Multivariate techniques aim to integrate multiple variables and/or data in the same framework to improve uncertainty assessment in high resolution geostatistical models. The necessity to build models that better quantify the uncertainty with limited data that are often collected with different data types has driven the latest developments in multivariate geostatistical modeling. The use of decorrelation techniques facilitates the modeling of equally sampled data, whereas cokriging is more suitable for unequally sampled data and in cases where different data types are considered. The emphasis of this thesis is on the challenges and gaps in current multivariate modeling workflows involving multivariate criteria and geostatistical cosimulation with cokriging. This thesis develops techniques that improve multivariate models of equally and unequally sampled data.

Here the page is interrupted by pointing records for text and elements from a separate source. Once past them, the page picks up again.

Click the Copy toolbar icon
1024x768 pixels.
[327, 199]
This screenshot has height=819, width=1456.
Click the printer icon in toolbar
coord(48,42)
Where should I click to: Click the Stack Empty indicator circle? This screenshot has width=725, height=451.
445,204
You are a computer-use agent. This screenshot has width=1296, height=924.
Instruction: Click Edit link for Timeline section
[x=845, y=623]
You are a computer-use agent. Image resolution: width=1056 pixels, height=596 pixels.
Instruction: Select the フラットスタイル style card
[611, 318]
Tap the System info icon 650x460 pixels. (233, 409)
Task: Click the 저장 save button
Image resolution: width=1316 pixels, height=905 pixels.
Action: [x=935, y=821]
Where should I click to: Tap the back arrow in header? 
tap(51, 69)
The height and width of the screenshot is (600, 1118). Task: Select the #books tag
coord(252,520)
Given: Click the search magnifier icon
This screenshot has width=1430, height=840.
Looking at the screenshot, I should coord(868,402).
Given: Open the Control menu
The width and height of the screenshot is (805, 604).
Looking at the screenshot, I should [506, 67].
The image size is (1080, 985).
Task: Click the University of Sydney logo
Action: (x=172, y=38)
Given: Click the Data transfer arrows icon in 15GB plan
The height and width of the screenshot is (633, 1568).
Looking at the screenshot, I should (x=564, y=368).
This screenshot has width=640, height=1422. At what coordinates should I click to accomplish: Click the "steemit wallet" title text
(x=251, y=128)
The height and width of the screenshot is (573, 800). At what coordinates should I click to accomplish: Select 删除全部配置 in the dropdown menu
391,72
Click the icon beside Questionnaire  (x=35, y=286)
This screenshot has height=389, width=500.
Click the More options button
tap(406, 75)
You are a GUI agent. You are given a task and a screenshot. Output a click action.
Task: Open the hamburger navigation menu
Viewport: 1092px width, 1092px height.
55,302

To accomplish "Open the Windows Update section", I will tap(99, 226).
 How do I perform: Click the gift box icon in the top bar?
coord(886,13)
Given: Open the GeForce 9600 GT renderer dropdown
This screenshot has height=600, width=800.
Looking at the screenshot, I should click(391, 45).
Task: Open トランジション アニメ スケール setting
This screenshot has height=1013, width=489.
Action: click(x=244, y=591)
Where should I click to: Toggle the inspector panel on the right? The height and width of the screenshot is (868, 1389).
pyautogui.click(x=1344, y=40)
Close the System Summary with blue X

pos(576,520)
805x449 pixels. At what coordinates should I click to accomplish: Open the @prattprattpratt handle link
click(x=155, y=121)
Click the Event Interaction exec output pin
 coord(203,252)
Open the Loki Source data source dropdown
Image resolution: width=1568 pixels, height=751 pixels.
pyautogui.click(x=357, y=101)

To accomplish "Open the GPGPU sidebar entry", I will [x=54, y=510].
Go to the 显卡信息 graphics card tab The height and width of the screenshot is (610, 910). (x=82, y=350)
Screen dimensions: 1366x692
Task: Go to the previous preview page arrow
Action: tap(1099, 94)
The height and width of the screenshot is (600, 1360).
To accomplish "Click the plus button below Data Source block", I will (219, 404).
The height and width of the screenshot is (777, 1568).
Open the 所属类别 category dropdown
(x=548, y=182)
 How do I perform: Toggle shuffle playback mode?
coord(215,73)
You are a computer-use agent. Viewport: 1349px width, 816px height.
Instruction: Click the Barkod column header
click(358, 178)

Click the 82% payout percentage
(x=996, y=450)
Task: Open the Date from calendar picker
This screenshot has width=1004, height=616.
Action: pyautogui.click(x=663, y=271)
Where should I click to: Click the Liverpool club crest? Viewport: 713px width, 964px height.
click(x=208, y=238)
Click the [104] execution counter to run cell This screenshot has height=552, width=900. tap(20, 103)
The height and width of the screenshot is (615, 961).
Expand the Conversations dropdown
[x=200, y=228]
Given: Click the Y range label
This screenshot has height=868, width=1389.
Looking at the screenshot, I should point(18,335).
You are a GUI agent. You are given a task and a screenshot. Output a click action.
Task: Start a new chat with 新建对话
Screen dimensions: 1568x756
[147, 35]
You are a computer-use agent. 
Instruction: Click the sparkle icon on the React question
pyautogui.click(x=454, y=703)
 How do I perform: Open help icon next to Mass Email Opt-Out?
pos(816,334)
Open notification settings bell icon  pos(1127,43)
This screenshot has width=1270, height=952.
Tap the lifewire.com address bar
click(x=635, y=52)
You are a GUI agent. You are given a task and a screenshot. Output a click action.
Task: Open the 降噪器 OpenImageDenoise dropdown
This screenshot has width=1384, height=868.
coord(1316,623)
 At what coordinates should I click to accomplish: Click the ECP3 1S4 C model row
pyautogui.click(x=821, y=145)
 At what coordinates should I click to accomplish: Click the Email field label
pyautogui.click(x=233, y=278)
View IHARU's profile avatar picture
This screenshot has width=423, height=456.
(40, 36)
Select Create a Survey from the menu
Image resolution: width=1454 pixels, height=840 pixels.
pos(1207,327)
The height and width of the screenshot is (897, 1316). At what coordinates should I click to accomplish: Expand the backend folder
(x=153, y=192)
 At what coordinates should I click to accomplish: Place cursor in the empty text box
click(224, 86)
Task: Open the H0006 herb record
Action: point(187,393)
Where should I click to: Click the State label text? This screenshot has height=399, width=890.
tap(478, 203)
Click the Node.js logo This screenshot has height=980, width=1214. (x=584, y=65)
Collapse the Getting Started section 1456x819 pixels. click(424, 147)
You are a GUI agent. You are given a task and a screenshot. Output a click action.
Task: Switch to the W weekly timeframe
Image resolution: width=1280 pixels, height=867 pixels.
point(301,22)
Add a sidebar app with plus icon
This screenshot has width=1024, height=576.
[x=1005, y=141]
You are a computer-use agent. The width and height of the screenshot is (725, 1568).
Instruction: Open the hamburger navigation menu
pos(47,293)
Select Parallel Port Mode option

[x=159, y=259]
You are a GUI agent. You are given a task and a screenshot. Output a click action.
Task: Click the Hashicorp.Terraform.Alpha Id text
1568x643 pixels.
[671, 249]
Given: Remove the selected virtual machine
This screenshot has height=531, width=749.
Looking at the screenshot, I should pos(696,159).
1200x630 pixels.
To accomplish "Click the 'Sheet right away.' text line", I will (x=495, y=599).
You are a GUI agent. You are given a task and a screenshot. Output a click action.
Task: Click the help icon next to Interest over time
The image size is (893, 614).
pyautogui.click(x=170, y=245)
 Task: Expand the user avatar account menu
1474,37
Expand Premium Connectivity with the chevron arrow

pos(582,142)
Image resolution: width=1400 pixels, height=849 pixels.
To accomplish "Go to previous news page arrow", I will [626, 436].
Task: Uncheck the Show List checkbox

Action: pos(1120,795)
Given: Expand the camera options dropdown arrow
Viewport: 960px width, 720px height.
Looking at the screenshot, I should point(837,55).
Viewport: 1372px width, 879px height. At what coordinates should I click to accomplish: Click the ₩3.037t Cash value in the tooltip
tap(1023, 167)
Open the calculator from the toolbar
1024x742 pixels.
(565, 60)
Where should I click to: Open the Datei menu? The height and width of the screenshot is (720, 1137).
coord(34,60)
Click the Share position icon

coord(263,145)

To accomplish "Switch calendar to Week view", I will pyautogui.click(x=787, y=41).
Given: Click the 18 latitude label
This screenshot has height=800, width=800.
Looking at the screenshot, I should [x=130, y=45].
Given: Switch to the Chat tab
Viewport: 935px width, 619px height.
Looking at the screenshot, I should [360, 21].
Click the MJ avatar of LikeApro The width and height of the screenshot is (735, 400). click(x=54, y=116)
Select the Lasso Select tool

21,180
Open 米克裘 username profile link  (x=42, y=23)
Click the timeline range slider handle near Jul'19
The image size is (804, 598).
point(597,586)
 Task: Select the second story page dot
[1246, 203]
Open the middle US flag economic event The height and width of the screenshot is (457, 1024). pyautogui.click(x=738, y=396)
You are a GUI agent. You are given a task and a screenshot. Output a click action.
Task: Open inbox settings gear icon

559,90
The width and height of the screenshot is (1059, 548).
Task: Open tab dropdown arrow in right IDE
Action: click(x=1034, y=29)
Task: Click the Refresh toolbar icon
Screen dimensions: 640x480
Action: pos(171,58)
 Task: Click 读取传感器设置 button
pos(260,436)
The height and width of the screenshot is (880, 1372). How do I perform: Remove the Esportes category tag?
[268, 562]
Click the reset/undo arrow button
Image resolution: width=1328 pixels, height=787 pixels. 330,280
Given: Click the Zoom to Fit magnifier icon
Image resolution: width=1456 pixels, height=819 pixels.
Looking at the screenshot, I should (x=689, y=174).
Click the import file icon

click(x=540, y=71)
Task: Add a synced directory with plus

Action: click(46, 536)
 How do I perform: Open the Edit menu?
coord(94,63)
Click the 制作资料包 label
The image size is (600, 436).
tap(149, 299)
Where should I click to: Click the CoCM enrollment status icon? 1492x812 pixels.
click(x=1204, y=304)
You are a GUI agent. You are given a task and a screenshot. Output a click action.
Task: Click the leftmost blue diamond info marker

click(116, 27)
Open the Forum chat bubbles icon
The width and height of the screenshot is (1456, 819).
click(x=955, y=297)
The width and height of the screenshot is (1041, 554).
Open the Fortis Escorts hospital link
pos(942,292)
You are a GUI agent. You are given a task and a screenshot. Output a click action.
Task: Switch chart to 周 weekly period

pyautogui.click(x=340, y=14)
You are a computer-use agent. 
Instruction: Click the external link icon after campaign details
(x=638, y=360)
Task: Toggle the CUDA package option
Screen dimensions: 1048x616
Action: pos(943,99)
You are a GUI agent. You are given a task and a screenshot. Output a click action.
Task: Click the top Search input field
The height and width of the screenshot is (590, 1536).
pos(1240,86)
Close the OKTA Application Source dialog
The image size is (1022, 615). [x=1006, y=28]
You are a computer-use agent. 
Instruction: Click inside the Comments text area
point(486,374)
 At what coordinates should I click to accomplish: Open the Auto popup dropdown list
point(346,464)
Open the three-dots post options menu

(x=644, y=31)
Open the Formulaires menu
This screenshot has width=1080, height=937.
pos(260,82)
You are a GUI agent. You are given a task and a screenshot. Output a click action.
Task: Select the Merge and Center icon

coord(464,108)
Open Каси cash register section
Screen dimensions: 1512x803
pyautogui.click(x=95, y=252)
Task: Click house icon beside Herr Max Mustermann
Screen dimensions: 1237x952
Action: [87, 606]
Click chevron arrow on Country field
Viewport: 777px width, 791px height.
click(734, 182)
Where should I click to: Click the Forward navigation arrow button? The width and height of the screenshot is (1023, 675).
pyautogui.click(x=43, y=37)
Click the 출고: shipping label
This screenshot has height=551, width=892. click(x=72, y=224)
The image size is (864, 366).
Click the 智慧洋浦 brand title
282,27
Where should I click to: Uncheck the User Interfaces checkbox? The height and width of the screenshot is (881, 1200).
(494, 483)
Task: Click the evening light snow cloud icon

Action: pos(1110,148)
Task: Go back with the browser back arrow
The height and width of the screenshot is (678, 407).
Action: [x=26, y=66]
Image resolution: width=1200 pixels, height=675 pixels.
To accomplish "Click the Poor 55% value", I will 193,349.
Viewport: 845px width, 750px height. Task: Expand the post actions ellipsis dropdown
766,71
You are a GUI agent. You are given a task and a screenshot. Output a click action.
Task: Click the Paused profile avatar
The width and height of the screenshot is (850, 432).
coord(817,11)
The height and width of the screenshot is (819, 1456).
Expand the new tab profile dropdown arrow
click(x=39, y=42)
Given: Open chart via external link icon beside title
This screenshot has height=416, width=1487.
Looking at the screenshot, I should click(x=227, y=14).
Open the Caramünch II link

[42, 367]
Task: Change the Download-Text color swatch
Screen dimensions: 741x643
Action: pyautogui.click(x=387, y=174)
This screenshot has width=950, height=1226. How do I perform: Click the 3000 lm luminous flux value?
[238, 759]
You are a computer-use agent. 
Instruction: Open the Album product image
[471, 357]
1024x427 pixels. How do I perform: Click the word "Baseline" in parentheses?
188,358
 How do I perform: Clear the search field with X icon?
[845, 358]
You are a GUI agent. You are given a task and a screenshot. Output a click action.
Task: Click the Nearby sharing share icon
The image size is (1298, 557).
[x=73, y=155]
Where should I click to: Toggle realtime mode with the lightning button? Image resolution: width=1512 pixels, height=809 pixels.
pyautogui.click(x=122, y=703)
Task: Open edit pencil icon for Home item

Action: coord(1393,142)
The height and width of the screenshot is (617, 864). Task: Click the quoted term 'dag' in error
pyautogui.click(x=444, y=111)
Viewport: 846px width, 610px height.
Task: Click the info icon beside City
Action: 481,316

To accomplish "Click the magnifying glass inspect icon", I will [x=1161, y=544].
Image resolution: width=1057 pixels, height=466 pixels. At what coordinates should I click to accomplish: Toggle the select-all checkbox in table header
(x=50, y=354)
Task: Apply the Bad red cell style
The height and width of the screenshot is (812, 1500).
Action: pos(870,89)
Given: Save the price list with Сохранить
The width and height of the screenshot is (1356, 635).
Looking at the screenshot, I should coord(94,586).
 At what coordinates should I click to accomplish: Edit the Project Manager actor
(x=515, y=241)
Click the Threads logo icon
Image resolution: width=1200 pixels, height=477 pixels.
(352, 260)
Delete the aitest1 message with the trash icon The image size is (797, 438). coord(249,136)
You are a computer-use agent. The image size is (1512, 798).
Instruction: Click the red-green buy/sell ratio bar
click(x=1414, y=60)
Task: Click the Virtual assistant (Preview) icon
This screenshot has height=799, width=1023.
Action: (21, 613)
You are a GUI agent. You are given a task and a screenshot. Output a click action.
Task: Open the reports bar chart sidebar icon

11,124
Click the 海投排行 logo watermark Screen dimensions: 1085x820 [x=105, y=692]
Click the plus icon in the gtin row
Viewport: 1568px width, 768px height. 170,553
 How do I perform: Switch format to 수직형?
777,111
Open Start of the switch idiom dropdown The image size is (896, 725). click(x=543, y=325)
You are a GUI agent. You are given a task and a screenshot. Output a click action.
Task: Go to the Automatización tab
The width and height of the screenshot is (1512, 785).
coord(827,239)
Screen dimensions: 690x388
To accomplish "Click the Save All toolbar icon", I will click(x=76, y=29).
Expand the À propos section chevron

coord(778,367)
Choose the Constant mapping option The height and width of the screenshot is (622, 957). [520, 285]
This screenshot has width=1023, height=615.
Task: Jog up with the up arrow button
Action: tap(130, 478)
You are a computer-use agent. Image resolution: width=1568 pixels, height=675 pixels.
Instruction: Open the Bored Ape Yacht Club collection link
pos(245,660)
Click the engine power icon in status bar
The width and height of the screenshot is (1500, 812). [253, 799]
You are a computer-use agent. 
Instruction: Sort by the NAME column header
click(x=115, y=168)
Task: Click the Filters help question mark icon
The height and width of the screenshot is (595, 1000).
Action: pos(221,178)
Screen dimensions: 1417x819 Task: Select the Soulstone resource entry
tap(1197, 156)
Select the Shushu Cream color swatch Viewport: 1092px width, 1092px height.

The first contribution of this thesis is on multivariate modeling of equally sampled data. An integrated framework that uses the projection pursuit multivariate transform in the context of estimation and local uncertainty assessment is proposed. Simulation of the independent factors is skipped and the local multivariate distributions are directly back-transformed for posterior uncertainty assessement. This framework provides a starting point for modeling more complicated multifactor and extreme value criteria. The applicability of the proposed methodology is shown in the context of exploration geochemistry with geochemical data collected in the Northwest Territories.

The second contribution of the thesis is the development of a methodology that combines the LMC and blind source separation theory for addressing the complexity and limitations of multivariate geostatistical workflows with the LMC and cokriging. The proposed methodology allows for independent simulation of the LMC factors with the most appropriate algorithm, improving variogram reproduction and facilitating model checking. As a consequence, this methodology offers a modern approach to the LMC that increases its applicability in geostatistical multivariate modeling. This methodology is applied in multivariate modeling of geochemical data.

Because the LMC factors have a single spatial covariance function, the most appropriate Gaussian simulation algorithm may be selected and applied to each factor independently. The third contribution of this thesis is to address the challenges of optimal selection of the simulation algorithm and provide practical recommendations based on different analyses with four common Gaussian simulation algorithms.